Information provided below:
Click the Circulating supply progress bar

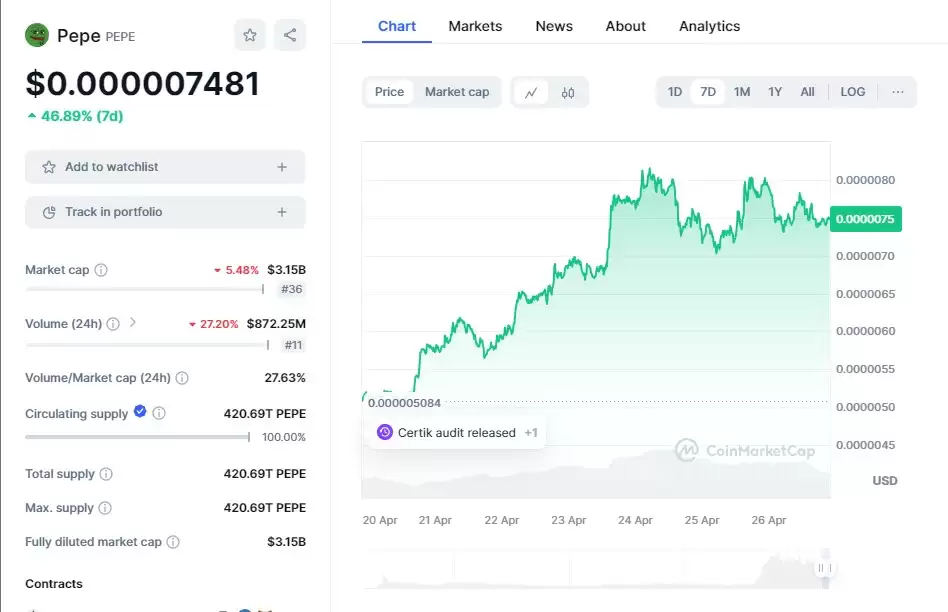[x=136, y=437]
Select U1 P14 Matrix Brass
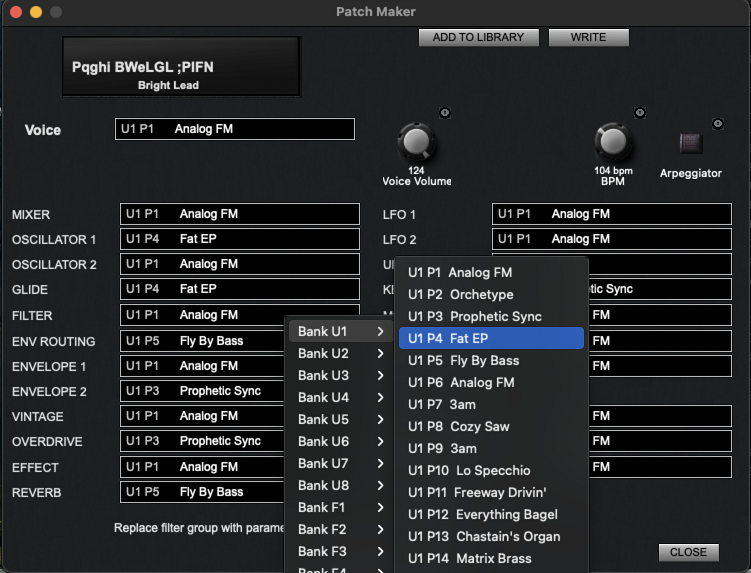Viewport: 751px width, 573px height. point(490,558)
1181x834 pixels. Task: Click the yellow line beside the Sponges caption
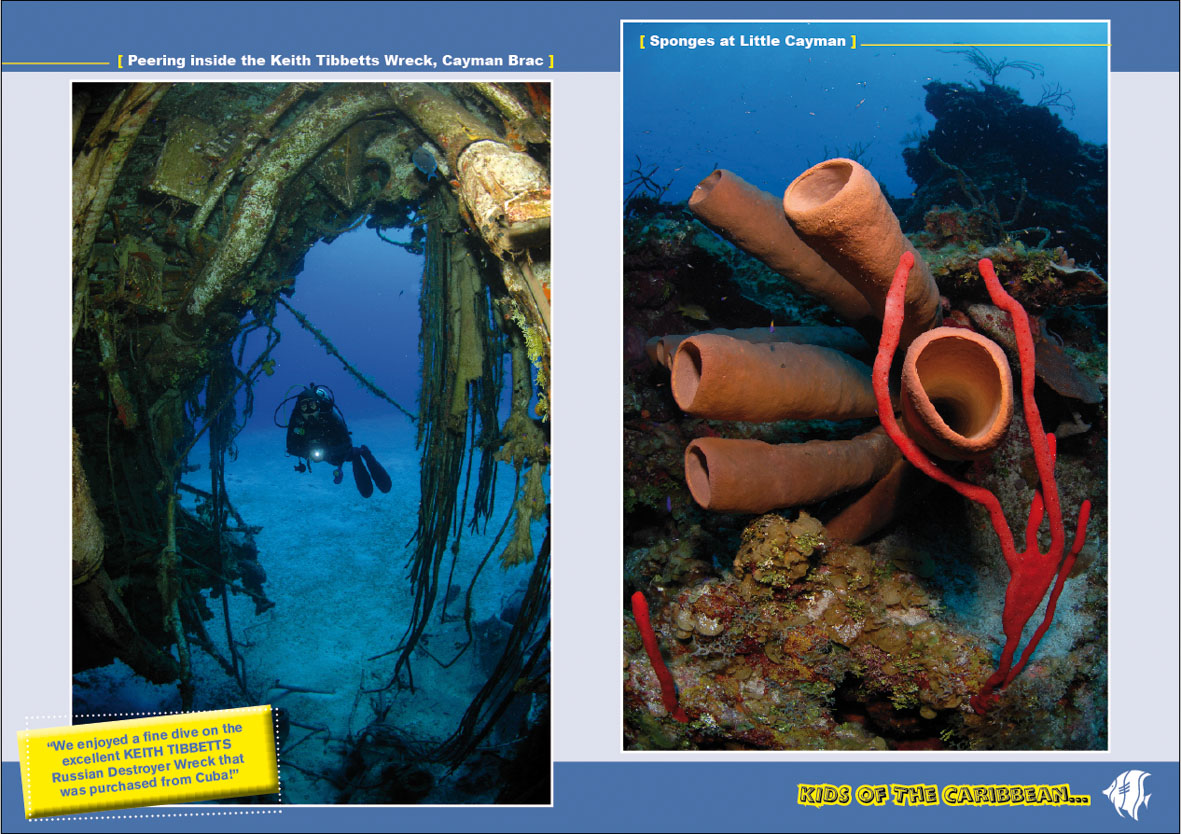[x=985, y=44]
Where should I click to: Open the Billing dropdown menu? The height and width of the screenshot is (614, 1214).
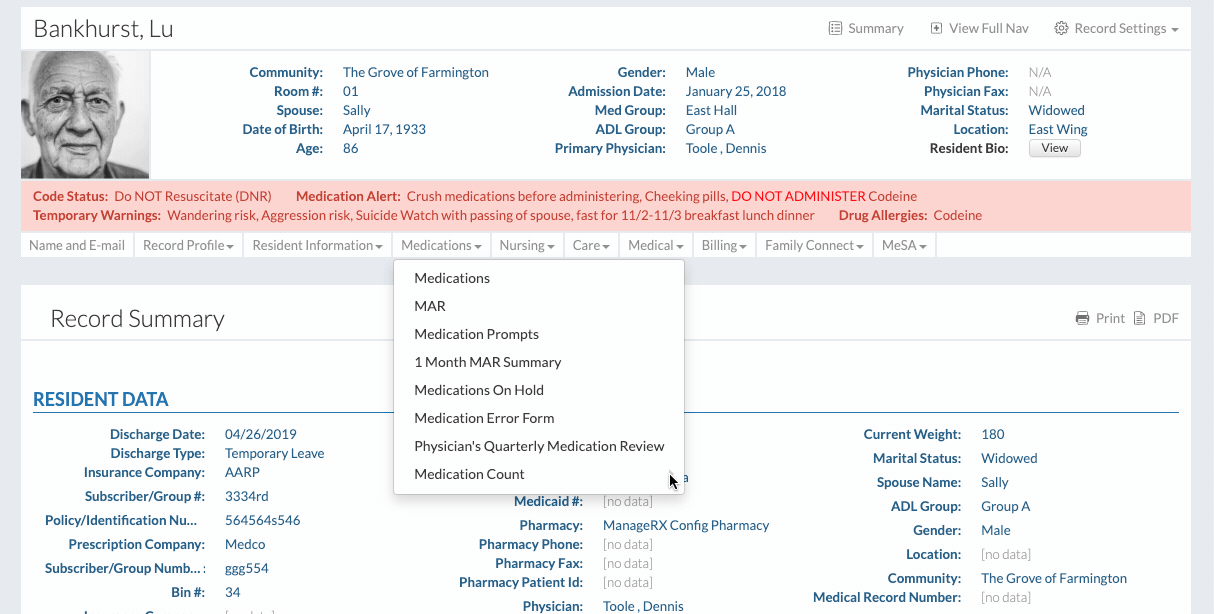tap(724, 246)
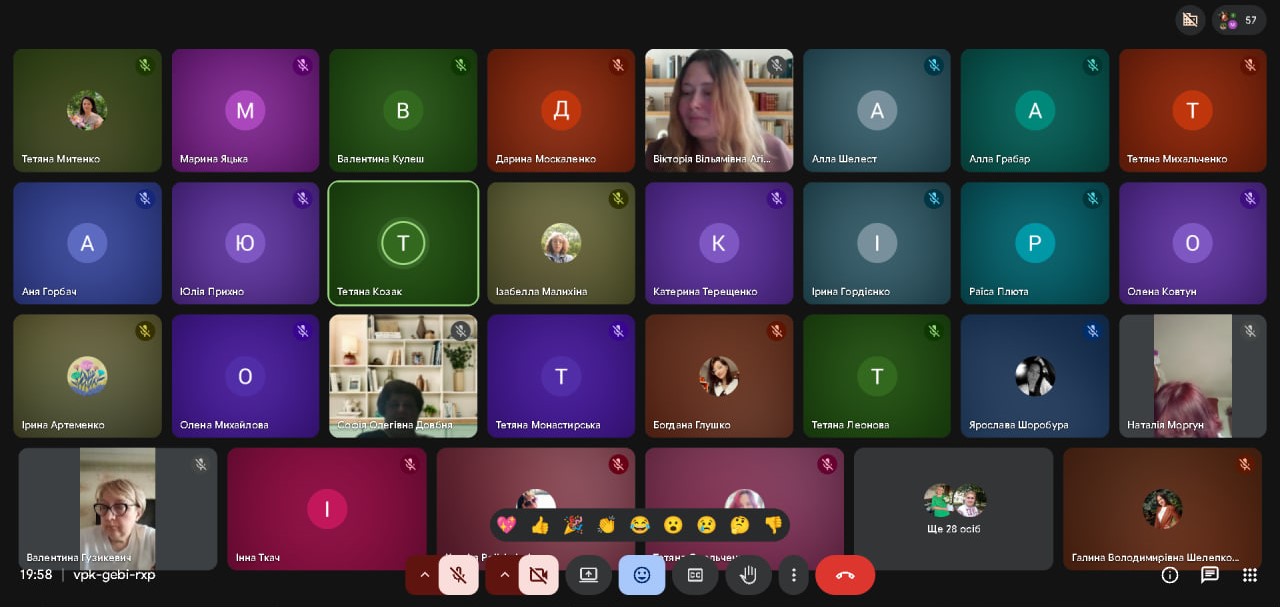Image resolution: width=1280 pixels, height=607 pixels.
Task: Expand video settings arrow beside camera
Action: click(504, 575)
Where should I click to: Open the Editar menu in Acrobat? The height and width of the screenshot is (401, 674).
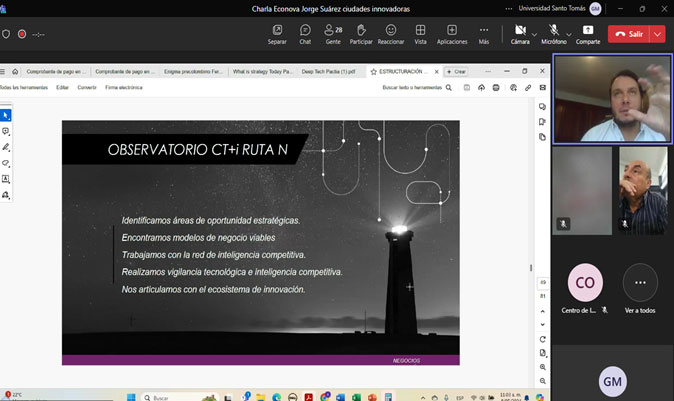[63, 87]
End of Information provided.
## What to work on
Please print all the data above word for word. Pictures should not appear in the copy.

## Expected answer
Click the Circulating supply progress bar

[x=136, y=437]
Select U1 P14 Matrix Brass
Viewport: 751px width, 573px height. point(490,558)
1181x834 pixels. Task: Click the yellow line beside the Sponges caption
[x=985, y=44]
Where should I click to: Open the Billing dropdown menu? The height and width of the screenshot is (614, 1214).
tap(724, 246)
Image resolution: width=1280 pixels, height=607 pixels.
Task: Expand video settings arrow beside camera
Action: click(504, 575)
Where should I click to: Open the Editar menu in Acrobat? The height and width of the screenshot is (401, 674).
[63, 87]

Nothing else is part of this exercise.